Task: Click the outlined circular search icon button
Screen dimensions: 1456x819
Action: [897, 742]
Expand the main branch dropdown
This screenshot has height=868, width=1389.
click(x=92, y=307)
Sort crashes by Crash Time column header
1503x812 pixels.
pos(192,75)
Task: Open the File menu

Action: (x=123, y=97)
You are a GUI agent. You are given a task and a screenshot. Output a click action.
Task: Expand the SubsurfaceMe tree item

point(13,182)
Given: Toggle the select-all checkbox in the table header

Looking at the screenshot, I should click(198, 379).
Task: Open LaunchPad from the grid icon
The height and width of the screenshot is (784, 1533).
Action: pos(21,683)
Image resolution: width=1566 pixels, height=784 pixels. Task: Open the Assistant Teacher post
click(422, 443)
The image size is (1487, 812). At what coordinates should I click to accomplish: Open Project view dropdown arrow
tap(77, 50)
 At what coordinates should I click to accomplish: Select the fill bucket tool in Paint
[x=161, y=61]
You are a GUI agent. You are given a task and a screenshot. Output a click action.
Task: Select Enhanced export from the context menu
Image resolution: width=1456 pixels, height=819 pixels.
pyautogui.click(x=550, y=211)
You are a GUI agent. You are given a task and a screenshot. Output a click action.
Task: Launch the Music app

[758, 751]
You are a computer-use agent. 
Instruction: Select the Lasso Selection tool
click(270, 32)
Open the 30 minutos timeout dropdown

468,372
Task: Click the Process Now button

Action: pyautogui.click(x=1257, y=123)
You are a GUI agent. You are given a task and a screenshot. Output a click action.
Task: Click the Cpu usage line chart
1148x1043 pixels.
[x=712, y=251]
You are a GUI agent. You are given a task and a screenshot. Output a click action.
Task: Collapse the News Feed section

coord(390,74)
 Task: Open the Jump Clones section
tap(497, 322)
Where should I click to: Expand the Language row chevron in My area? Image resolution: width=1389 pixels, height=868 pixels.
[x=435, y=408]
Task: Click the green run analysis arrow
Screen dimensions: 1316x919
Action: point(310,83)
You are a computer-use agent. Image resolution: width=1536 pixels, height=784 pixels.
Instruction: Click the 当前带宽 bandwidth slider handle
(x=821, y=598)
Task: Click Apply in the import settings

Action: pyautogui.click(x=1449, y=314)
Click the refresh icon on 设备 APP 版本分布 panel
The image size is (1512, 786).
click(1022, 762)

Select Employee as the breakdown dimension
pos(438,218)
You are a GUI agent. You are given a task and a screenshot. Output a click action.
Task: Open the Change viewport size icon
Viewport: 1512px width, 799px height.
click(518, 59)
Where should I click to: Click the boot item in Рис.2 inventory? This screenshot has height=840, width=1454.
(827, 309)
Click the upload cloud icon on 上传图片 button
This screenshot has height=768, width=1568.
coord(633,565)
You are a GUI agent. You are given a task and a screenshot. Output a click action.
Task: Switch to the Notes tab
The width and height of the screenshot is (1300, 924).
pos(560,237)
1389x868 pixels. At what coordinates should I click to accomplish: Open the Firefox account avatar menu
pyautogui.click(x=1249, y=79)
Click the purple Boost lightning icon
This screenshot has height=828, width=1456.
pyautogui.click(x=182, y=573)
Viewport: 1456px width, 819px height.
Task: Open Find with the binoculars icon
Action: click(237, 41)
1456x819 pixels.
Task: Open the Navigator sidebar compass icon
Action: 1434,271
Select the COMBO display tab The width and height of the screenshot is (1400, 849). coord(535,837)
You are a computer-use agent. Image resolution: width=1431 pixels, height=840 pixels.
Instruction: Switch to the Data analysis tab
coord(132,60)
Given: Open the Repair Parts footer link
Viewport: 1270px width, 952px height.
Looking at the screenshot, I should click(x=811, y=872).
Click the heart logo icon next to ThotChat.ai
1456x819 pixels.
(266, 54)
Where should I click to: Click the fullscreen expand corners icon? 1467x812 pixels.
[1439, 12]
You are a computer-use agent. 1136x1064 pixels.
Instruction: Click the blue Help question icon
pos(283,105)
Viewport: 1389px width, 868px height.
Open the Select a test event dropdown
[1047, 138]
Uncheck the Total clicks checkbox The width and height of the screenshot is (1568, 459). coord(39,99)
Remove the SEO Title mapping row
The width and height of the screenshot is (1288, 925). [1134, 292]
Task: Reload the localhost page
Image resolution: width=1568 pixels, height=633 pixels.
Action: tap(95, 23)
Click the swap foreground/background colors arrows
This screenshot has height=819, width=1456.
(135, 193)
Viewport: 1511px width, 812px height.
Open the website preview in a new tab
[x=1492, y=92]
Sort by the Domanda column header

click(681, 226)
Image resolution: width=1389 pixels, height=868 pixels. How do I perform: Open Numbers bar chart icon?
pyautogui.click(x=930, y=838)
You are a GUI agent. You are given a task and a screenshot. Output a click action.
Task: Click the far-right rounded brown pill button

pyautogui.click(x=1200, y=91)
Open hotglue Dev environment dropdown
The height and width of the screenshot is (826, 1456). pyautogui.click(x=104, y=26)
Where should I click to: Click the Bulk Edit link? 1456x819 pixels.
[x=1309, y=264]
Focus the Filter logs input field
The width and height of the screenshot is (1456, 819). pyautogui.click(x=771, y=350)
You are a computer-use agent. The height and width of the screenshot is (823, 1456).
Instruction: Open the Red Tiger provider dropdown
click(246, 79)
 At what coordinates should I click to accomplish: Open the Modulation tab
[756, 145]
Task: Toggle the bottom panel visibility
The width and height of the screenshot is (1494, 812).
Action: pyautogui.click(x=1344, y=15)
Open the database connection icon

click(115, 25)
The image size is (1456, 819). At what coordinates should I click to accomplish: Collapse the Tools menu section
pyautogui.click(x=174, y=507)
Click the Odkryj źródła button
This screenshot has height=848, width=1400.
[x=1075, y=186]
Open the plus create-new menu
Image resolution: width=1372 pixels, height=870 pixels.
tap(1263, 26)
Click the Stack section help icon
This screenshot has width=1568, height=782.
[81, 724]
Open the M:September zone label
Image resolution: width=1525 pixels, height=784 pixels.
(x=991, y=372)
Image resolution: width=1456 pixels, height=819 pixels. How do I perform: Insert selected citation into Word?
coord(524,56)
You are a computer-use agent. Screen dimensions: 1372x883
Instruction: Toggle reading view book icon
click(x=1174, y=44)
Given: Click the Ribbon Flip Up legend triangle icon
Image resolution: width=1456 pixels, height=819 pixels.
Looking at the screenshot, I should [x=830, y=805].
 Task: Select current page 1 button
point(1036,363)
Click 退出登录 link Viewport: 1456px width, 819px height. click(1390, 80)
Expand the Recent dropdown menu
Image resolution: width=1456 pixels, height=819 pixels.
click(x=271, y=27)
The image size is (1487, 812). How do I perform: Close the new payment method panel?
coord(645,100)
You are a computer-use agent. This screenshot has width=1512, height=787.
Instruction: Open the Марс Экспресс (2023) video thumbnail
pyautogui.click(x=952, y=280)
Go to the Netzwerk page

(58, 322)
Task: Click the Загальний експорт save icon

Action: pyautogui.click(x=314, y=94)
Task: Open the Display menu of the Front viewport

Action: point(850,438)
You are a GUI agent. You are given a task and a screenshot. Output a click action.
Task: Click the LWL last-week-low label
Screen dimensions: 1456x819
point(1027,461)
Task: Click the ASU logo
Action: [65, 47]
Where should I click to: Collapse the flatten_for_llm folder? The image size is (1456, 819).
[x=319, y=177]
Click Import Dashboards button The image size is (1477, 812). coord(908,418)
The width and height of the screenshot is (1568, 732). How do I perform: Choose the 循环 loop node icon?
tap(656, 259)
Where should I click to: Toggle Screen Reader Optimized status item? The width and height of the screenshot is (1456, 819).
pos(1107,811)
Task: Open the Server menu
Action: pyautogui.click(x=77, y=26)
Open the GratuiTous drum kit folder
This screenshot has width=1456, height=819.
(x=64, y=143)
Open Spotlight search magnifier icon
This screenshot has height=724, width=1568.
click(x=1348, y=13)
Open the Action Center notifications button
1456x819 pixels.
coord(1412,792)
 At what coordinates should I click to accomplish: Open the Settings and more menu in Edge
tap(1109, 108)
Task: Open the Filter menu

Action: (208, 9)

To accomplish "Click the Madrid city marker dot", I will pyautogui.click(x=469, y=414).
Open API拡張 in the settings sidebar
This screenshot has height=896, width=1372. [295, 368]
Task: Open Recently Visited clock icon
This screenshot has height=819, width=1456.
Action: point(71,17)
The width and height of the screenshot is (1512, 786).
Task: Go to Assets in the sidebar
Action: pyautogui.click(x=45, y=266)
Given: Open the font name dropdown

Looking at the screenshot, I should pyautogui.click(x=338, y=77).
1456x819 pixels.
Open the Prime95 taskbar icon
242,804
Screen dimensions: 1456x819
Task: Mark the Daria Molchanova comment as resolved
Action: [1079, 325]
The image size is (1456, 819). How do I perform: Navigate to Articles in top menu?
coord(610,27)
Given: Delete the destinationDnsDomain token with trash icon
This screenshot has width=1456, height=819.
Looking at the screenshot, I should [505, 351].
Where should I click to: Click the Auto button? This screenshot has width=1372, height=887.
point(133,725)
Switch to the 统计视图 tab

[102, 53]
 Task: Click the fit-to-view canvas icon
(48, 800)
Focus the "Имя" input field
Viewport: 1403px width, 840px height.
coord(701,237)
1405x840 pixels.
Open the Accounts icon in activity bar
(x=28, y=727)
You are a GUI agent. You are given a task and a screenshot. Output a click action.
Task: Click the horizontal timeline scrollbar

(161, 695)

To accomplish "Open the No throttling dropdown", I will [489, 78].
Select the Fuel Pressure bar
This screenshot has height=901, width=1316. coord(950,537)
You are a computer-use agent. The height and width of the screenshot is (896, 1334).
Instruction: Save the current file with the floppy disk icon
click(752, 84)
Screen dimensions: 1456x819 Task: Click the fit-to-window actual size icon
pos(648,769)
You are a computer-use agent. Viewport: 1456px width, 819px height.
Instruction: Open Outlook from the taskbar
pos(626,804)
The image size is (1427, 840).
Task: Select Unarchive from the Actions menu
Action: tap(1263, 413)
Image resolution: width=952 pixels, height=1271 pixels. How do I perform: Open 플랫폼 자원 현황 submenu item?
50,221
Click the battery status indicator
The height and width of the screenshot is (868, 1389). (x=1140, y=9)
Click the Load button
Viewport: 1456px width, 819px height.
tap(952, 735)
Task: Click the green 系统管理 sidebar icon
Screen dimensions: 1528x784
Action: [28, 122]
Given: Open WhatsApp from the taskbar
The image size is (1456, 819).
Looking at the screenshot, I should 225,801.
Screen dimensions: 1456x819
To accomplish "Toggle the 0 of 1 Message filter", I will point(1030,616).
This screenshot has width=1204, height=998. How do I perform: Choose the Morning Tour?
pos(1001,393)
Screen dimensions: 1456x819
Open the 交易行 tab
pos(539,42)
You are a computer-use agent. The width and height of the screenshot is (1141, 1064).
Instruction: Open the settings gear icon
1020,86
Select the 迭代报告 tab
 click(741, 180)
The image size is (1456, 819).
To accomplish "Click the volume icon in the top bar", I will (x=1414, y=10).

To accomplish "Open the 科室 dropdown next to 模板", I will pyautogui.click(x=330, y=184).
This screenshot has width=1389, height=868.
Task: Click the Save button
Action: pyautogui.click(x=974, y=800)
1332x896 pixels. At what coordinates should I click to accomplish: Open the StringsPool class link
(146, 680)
***
● What the exercise asks
From the listing above, collect every line that mentions the word "green".

● Final answer
Task: Click the green run analysis arrow
Task: Click the green 系统管理 sidebar icon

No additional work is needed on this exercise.